**Exercise data**
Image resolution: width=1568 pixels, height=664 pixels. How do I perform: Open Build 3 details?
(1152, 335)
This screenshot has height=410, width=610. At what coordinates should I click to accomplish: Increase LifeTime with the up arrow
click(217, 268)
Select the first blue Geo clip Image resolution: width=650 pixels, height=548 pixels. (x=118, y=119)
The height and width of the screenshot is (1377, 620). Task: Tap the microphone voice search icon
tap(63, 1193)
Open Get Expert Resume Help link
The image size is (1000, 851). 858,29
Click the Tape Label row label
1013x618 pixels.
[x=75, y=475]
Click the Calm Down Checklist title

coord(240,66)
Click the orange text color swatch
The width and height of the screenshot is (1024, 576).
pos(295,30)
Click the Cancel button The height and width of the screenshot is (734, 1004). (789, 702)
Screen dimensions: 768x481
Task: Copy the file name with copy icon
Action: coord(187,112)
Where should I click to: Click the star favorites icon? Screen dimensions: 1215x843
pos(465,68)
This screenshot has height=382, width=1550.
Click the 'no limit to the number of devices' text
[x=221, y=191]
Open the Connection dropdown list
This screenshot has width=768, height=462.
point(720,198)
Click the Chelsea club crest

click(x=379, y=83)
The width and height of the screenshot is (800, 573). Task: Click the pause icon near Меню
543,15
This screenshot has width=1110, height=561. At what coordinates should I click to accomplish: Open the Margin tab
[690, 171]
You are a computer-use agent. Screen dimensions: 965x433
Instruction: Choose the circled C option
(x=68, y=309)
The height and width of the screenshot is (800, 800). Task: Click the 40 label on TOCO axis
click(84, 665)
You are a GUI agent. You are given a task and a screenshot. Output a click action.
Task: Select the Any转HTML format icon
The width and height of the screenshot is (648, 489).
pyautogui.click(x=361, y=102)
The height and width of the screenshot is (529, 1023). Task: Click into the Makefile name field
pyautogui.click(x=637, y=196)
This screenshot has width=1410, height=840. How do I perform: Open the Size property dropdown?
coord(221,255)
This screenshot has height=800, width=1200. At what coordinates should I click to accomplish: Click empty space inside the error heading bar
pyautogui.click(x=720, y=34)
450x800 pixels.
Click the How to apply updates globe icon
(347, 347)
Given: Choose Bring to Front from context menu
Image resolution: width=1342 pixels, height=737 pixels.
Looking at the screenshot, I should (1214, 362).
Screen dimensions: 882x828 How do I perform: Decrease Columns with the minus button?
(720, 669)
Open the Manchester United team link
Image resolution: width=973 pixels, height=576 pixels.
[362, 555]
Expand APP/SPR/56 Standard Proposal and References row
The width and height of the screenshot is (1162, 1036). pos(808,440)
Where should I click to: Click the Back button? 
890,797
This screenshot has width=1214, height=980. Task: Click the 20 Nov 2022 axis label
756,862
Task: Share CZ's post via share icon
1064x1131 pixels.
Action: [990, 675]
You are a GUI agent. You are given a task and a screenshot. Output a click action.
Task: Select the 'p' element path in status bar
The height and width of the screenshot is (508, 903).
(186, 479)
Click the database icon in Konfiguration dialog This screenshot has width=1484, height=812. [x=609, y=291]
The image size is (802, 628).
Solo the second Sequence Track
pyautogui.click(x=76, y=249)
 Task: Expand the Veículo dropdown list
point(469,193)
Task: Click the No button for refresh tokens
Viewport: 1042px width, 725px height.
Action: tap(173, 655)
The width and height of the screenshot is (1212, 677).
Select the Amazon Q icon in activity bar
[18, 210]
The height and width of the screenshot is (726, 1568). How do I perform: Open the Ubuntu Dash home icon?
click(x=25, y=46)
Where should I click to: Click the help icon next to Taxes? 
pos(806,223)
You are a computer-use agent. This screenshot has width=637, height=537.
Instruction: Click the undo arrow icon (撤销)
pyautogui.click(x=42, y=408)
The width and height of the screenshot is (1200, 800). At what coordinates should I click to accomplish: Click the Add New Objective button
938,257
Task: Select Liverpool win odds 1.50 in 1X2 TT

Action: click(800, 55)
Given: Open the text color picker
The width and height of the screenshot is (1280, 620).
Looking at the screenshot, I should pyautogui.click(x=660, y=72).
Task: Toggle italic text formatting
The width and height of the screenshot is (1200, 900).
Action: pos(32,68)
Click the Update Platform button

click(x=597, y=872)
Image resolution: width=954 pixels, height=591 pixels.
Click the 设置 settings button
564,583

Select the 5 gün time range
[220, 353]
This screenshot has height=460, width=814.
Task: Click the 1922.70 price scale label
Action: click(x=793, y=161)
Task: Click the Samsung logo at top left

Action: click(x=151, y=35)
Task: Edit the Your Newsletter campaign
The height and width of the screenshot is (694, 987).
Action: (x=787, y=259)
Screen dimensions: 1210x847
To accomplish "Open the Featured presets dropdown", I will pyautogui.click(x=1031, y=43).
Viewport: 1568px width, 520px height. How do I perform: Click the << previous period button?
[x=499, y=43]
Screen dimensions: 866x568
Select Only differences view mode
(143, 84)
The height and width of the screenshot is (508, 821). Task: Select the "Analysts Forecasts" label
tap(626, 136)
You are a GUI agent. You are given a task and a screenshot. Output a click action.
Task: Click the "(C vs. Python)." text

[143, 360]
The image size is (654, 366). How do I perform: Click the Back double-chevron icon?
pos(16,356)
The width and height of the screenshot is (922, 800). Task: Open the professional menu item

**Assignment**
Return only this span, exactly: the line that contains "The height and width of the screenshot is (508, 821)." and all lines after it to the end of the records.

**Result below**
The height and width of the screenshot is (508, 821). Task: Select the "Analysts Forecasts" label
tap(626, 136)
You are a GUI agent. You are given a task and a screenshot. Output a click action.
Task: Click the "(C vs. Python)." text

[143, 360]
The image size is (654, 366). How do I perform: Click the Back double-chevron icon?
pos(16,356)
The width and height of the screenshot is (922, 800). Task: Open the professional menu item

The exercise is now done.